SSIS #110 – Case Sensitivity of Lookup Data Flow Component in SSIS 2008
I have a blog, SSIS #108 – The Makeover of the Lookup Data Flow Component in SSIS 2008, a few months ago. Because of the two improvements of the lookup data flow component in SSIS 2008, the cache mode and the redirecting rows to no match output, I find myself giving more and more special favor to the lookup component in loading lookup tables, mapping tables, and dimension tables.
This comparison part in the lookup data flow component is case sensitive
In SSIS, things are generally case-sensitive. Variable name is one. If you have a variable named varRecipients, but you used varRecipientS in an expression, you will get a clear message that varRecipientS cannot be found.
What does the case-sensitivity have to do with the lookup data flow component? Quite a bit. The main part of the lookup component is to compare certain data elements between the source and the destination. This comparison part is case sensitive (There is an exception to this statement. See the last part of the blog.).
Take care to ensure that the comparison in the lookup data flow component is also case insensitive
SQL servers I’ve worked with are all configured to use case-insensitive collation. In most data warehouse design, case shouldn’t matter. An existing record of Courtesy Waiver in a dimension table should prevent “Courtesy waiver” being added to the same dimension table.
If your SQL server is using case-insensitive collation and your data warehouse is also case insensitive, then you should take care to ensure that the comparison in the lookup data flow component is also case insensitive. Otherwise, you will end up with either
- a duplicate record of “Courtesy Waiver “ and “Courtesy waiver “ being inserted into your dimension table, or
- your lookup data flow component will fail during runtime if you have taken care to create an alternate key on your dimension table.
Since I always have alternate (unique) key defined on my dimension tables, the second scenarios will happen if I hadn’t done the following steps.
Use Upper (or Lower) Function for comparison, but preserve the case for data to be inserted
In the OLE DB Source, I will need two columns, one for comparison, and one for inserting into my lookup table (if it has not existed yet). The one for comparison Reason_Compare will need the Upper (or Lower function will do too). The one that will be potentially inserted into my destination table needs to preserve the case, so no Upper function is used.

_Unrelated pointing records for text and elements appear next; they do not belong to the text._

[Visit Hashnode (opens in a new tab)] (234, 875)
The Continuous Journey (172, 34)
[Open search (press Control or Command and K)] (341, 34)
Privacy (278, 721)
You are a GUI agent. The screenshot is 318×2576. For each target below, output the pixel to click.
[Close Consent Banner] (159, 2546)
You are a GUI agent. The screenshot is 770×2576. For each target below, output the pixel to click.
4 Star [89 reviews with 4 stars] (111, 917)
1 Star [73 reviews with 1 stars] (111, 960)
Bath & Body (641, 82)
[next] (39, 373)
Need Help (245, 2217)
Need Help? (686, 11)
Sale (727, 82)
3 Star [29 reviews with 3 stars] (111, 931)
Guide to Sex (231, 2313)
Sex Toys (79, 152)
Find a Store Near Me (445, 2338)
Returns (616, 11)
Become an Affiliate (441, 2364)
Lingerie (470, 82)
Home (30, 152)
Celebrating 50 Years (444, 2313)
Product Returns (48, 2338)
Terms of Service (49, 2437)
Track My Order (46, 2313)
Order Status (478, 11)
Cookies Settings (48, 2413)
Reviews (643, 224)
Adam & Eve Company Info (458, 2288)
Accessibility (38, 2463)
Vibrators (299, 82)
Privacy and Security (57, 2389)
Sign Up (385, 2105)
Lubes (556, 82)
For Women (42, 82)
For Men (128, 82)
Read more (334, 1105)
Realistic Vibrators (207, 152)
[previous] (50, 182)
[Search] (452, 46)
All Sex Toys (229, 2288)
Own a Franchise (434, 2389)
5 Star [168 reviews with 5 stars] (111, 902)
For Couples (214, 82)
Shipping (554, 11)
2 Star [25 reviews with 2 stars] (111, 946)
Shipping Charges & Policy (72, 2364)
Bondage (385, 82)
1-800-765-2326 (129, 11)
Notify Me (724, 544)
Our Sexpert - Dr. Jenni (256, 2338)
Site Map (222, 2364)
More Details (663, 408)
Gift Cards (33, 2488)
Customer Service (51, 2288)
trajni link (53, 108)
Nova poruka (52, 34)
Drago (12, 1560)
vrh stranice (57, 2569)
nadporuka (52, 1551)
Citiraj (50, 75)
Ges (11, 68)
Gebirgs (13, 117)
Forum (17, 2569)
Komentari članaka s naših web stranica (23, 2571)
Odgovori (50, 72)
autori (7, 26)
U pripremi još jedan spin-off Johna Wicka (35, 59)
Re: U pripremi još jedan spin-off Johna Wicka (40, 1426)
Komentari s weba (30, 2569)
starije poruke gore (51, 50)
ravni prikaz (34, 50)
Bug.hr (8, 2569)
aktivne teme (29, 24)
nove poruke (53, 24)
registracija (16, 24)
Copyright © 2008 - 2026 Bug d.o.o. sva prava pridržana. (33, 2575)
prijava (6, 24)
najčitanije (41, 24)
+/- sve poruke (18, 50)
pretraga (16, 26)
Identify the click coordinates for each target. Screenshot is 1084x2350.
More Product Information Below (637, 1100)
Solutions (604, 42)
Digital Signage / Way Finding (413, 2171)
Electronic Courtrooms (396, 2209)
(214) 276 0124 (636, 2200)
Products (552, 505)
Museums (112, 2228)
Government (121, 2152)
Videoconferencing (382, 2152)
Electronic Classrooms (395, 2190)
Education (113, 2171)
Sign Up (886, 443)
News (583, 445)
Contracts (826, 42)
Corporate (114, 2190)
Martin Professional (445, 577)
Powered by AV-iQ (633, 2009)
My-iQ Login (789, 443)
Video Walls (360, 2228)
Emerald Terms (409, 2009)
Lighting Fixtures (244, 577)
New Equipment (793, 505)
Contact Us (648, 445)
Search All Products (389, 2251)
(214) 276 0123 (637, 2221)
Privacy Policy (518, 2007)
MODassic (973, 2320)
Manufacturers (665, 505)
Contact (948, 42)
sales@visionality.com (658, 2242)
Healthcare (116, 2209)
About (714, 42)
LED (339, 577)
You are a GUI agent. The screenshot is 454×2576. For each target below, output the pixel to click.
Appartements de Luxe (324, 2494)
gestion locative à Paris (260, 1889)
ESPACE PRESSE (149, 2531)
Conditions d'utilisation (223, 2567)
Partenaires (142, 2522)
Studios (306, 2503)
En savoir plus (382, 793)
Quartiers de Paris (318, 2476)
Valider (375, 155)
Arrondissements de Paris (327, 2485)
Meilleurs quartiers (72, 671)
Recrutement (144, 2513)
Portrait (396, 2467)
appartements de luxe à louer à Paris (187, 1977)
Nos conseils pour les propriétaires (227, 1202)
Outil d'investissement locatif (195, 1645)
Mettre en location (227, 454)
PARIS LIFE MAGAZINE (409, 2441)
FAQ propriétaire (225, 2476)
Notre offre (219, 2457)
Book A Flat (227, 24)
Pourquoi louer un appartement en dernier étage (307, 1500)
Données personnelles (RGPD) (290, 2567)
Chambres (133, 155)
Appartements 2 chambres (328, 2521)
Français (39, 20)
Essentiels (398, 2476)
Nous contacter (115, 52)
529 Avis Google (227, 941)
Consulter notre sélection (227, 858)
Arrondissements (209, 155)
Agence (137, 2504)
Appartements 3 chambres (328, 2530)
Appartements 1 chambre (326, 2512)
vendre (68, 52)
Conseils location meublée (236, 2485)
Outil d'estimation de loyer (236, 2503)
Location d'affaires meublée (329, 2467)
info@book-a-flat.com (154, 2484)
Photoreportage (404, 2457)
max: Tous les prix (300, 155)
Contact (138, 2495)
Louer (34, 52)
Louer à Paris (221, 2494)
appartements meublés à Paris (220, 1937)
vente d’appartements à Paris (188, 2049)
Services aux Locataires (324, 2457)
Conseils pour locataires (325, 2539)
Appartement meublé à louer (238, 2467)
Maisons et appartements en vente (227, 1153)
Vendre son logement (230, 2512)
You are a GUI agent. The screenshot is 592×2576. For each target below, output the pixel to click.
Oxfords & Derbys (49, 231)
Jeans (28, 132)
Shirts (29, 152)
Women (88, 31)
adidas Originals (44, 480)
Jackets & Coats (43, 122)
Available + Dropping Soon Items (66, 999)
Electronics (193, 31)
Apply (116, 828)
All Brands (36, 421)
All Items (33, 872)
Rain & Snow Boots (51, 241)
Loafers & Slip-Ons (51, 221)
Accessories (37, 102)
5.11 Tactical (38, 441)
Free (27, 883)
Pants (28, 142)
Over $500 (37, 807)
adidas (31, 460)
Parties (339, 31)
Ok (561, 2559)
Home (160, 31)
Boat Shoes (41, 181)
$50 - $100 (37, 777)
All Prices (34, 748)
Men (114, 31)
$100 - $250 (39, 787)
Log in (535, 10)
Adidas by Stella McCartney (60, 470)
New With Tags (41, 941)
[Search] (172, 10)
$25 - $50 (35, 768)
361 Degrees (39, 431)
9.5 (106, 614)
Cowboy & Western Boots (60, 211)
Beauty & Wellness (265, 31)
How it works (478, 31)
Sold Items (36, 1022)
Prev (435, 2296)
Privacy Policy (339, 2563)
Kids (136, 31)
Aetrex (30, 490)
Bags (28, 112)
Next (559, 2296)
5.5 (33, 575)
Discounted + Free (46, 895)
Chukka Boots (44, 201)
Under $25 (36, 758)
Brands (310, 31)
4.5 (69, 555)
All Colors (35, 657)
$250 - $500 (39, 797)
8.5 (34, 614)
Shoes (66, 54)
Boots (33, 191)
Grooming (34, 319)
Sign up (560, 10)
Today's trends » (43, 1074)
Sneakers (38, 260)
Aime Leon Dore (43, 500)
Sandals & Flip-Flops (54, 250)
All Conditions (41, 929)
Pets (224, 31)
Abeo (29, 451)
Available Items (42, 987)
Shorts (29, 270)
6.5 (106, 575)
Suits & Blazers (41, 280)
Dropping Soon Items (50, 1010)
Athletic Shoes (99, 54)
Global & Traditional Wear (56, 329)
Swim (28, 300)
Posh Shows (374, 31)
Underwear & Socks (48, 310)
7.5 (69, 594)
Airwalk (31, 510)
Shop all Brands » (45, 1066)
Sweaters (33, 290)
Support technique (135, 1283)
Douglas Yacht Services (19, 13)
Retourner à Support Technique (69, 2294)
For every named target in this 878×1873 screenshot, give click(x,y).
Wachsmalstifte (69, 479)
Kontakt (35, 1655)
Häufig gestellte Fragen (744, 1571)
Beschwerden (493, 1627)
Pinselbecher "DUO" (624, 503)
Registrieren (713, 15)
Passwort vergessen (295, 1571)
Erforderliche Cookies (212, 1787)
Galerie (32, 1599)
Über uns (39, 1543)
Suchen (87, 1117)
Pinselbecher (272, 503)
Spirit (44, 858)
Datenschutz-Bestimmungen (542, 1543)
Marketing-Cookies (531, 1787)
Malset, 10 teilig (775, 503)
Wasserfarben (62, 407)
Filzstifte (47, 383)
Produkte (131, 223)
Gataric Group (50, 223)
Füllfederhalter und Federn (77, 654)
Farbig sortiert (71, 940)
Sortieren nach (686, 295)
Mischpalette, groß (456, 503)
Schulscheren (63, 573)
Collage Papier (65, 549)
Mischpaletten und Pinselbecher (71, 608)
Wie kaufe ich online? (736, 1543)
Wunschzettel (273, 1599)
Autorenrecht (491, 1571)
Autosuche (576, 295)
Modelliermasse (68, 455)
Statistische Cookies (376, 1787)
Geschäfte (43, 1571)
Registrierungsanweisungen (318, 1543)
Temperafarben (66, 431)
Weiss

In the Lookup Transformation Editor, also use the Upper function to query from the destination lookup table.
And also make sure to use the Reason_Compare column for comparison.
Finally in the In the OLE DB Destination Editor, the mappings are done without the Reason_Compare column.
Partial cache or No cache result in the comparison being done directly on the SQL Server which would result in case-insensitive comparison
This blog will not be complete if I don’t mention the Cache mode. There are several blogs mentioning that if you change the cache mode to Partial cache or No cache, the comparison will be done directly on the SQL Server which would result in case-insensitive comparison (provided the SQL Server uses case-insensitive collation, which is the default setting of SQL Server).
Here are the links to a couple of them:
- Jorg Klein : SSIS – Lookup is case sensitive
- Case insensitive comparison in SSIS 2008 LookUp transformation
I’ve always chosen to use the Upper function for comparison and preserve the case for data for two good obvious reasons.
- I like Full cache and
- As a developer, how the servers are configured is totally out of my control
- Enjoy using the lookup data flow transformation!